--- Start Available records ---
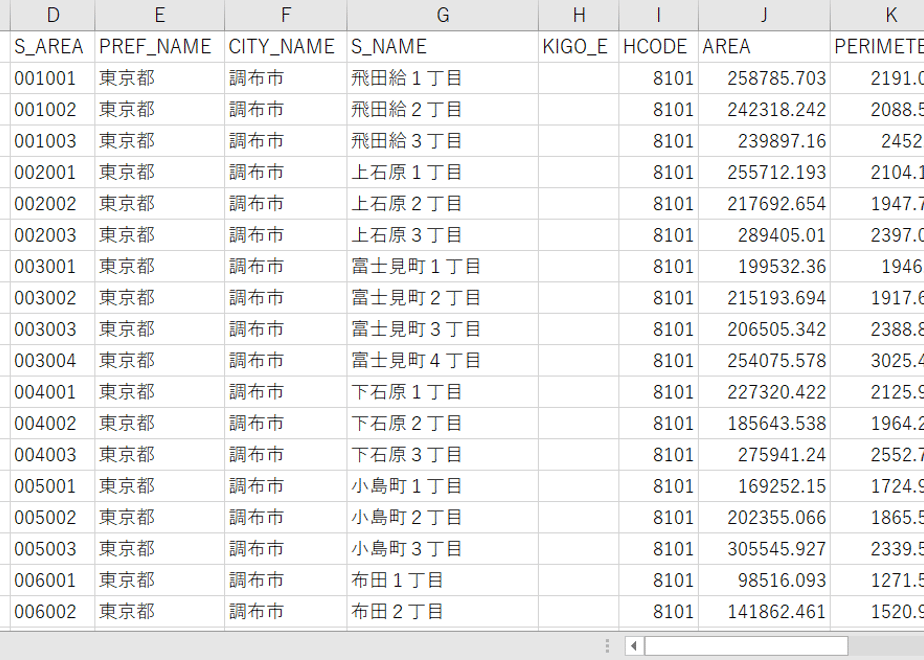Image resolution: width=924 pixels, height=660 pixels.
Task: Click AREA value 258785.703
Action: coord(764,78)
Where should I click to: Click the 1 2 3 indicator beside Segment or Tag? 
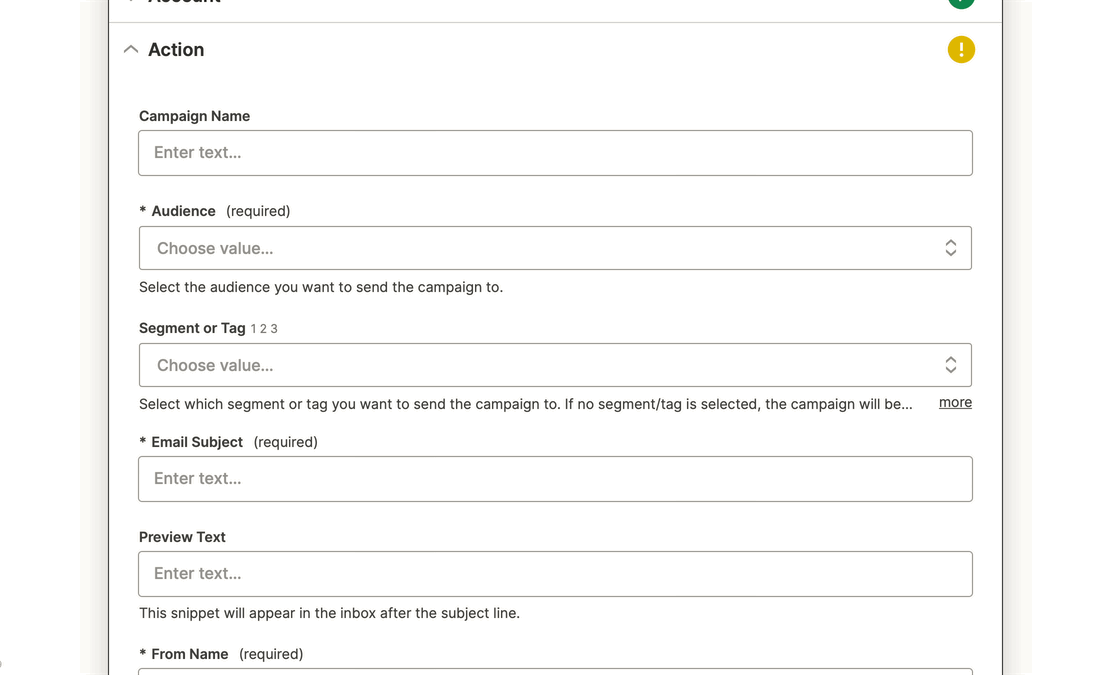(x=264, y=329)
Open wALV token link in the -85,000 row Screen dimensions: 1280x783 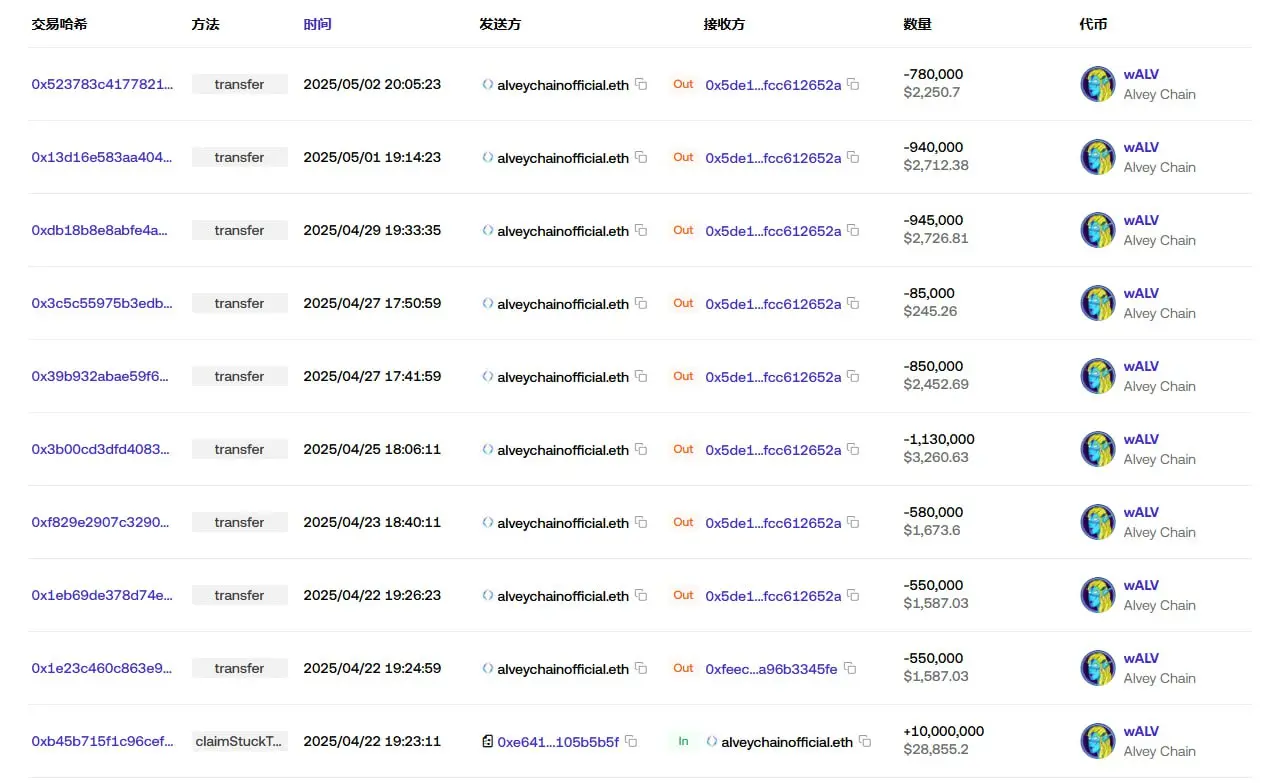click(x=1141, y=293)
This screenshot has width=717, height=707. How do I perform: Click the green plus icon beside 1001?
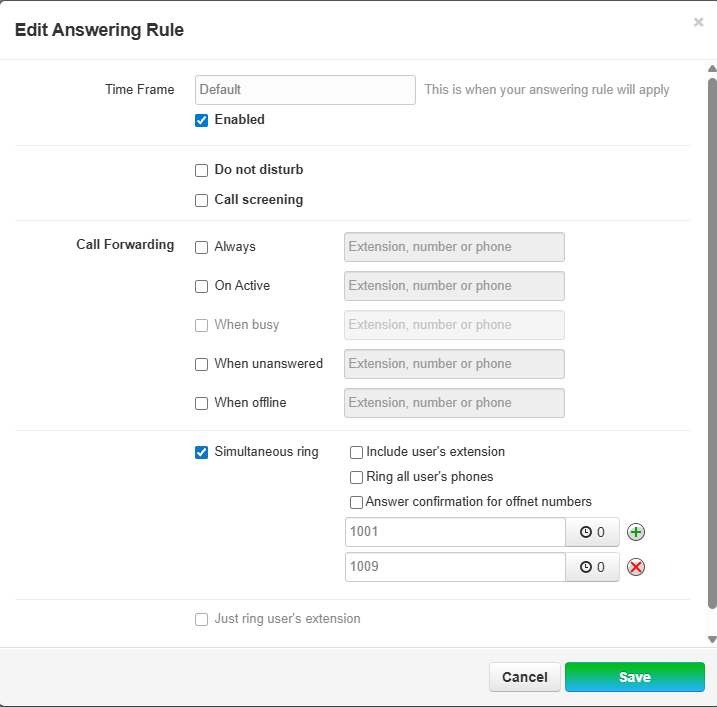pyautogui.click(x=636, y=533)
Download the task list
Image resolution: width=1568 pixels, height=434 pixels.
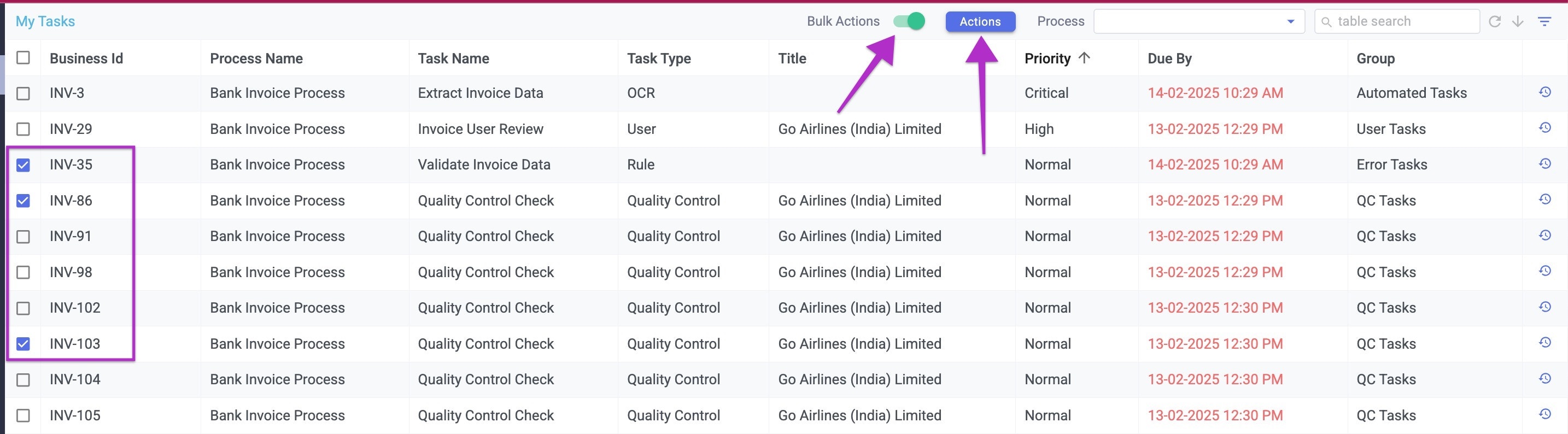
--- End Available records ---
▶ [Objective]: Extract every line of the entries above that contains the word "beside".

▶ [Task answer]:
Where should I click to: Click the 1 2 3 indicator beside Segment or Tag? 
This screenshot has width=717, height=707. How do I perform: Click the green plus icon beside 1001?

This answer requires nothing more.